Your instructions:
Every line with the word "agent" in it should be extracted from the data that follows.

Records to use:
⟨

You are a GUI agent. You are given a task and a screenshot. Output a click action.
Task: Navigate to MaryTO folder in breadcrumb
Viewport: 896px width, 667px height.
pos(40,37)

⟩
⟨

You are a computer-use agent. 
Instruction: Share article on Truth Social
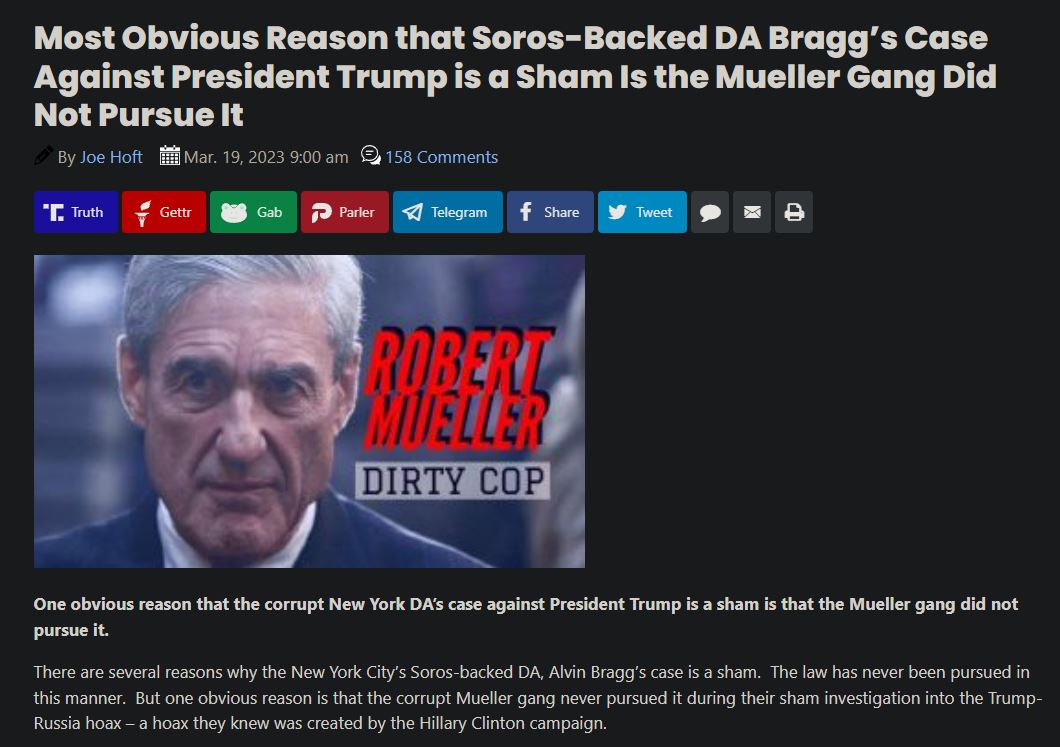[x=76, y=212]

⟩

Result of this task:
You are a GUI agent. You are given a task and a screenshot. Output a click action.
You are a computer-use agent. 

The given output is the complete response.